Data for review: Begin

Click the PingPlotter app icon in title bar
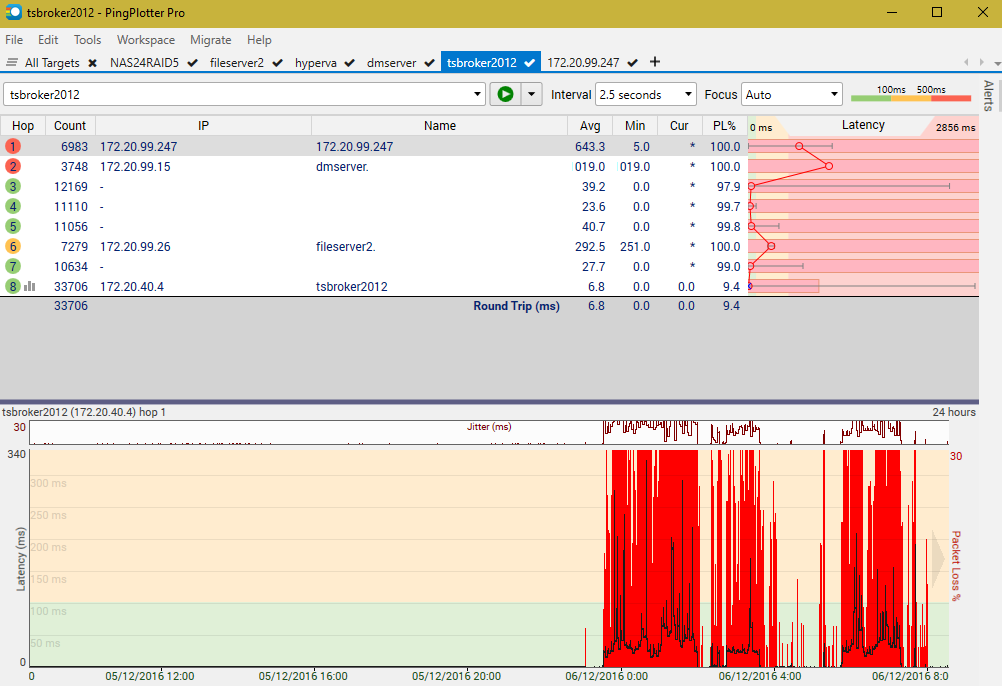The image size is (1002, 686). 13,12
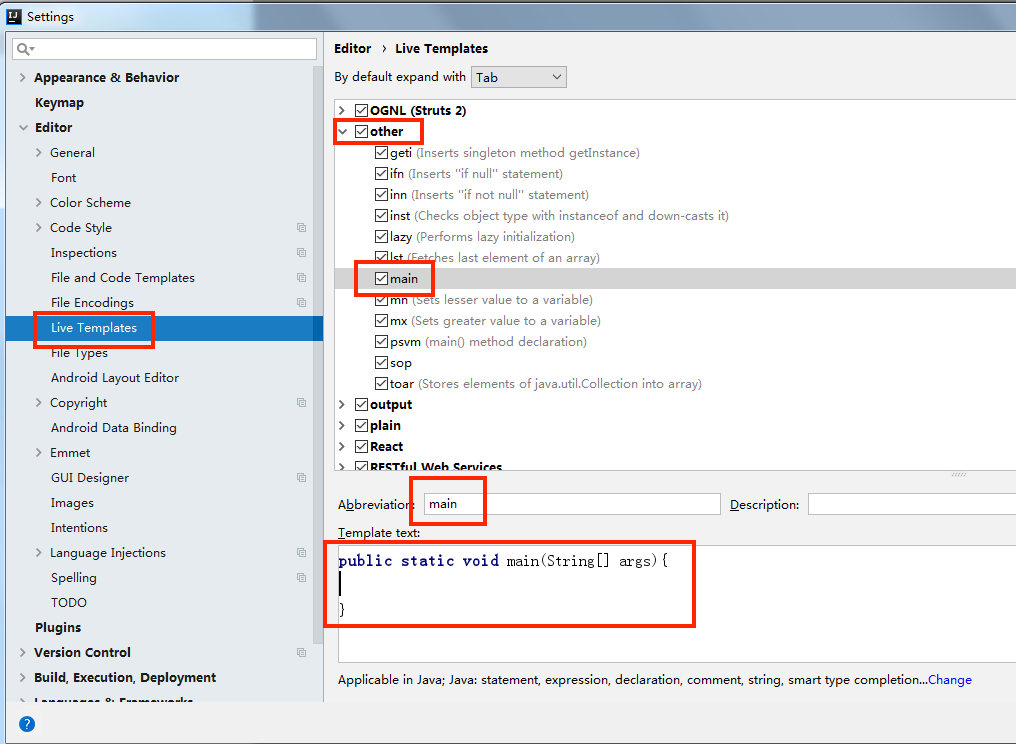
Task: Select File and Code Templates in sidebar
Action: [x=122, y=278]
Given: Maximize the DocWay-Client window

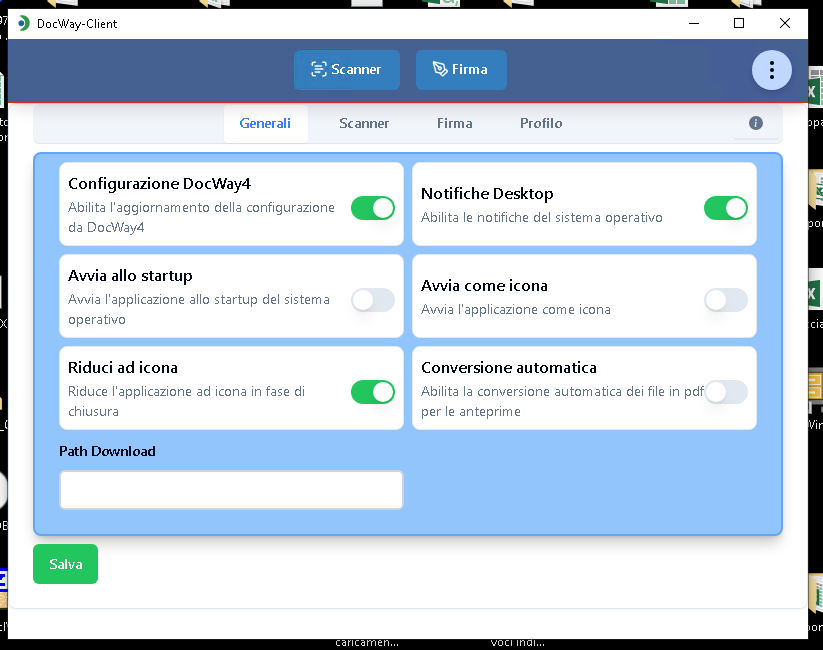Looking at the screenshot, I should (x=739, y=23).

Data for review: End

Print the data again, word for word, without any pictures.

Click the PingPlotter app icon in title bar
The image size is (1002, 686). 13,12
Task: Select File and Code Templates in sidebar
Action: [x=122, y=278]
Given: Maximize the DocWay-Client window

Looking at the screenshot, I should (x=739, y=23).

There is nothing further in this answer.